Infectious disease can be a key driver of community structure, particularly when pathogens affect foundation species. Seagrasses are foundation species that form meadows along coasts worldwide, controlling sediment deposition and biogeochemical cycling while supporting a diverse community of fish and invertebrates. These plants are affected by wasting diseases that cause necrotic tissue lesions. These lesions could alter seagrass value as food, habitat, and mediators of ecosystem processes, though biotic influences on disease dynamics are still not well understood. We explored the role of one eelgrass herbivore in affecting the development of wasting disease. We measured the severity and prevalence of eelgrass wasting disease in a meadow across two summers through repeated field surveys. We assessed the role of a common eelgrass herbivore in affecting disease spread and growth using microcosm and mesocosm experiments. We further explored herbivore preference in a choice feeding trial, which was paired with chemical analysis of plant tissue and analyzed using a structural equation model. While this herbivore facilitates the growth of new lesions among isolated leaves, on balance they reduce lesion severity by more than 50% in comparison to no-herbivore controls in field-realistic settings.
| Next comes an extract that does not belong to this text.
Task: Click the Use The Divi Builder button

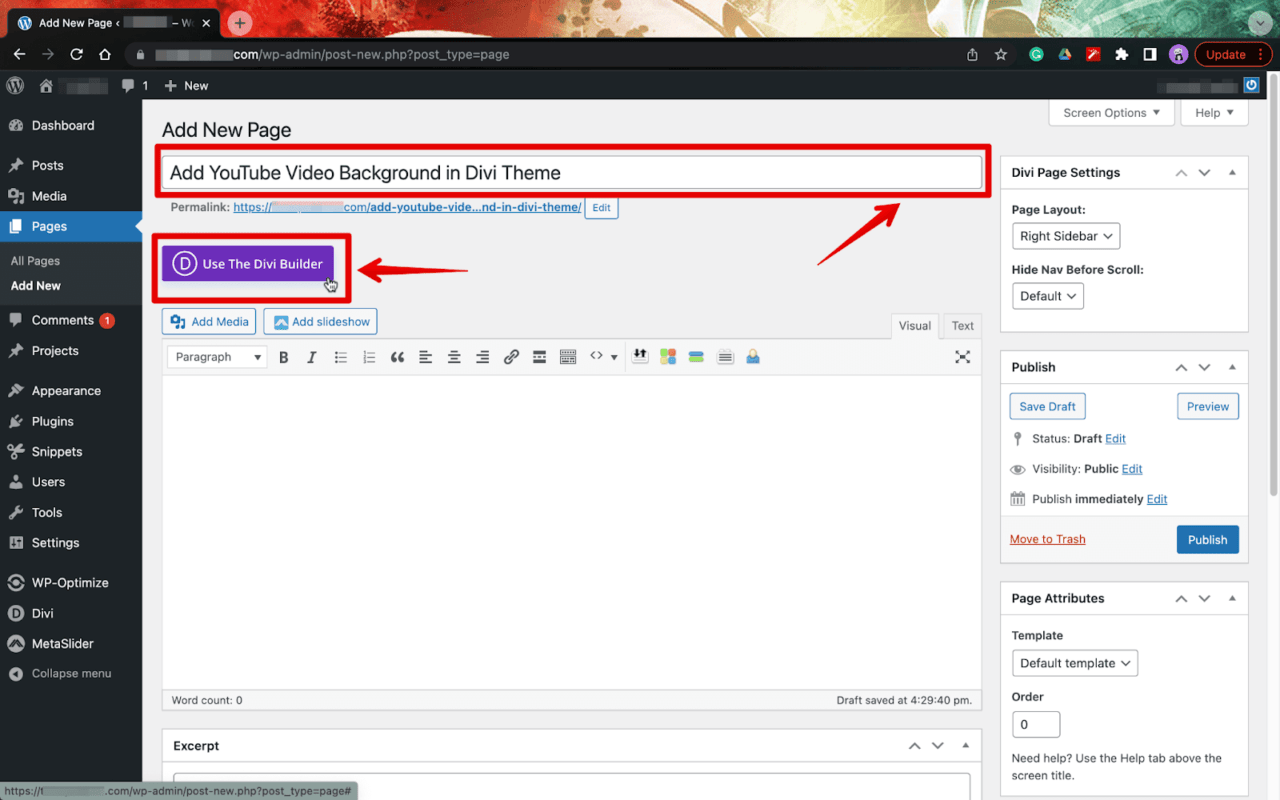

This was likely because this herbivore strongly prefers to eat diseased rather than healthy tissue, consuming nearly twice as much lesion area in choice trials. This preference results from pathogen-driven changes in the host plant; lesioned tissue requires less force to penetrate than non-lesioned tissue. Additionally, as lesions increase in size, their polyphenolic concentrations drop, which further increases the magnitude of preference for lesioned tissue. Synthesis. These results suggest that these herbivores could help maintain disease in this system at a high prevalence (by facilitating disease development) but low severity (through preferential consumption), which is consistent with our field observations of nearly 100% prevalence and low severity in a natural bed where herbivore density is high.   Understanding such multi-species interactions in marine systems will advance our predictions of future disease states beyond current understanding, which focuses primarily on the influence of environmental change on pathogen outbreaks.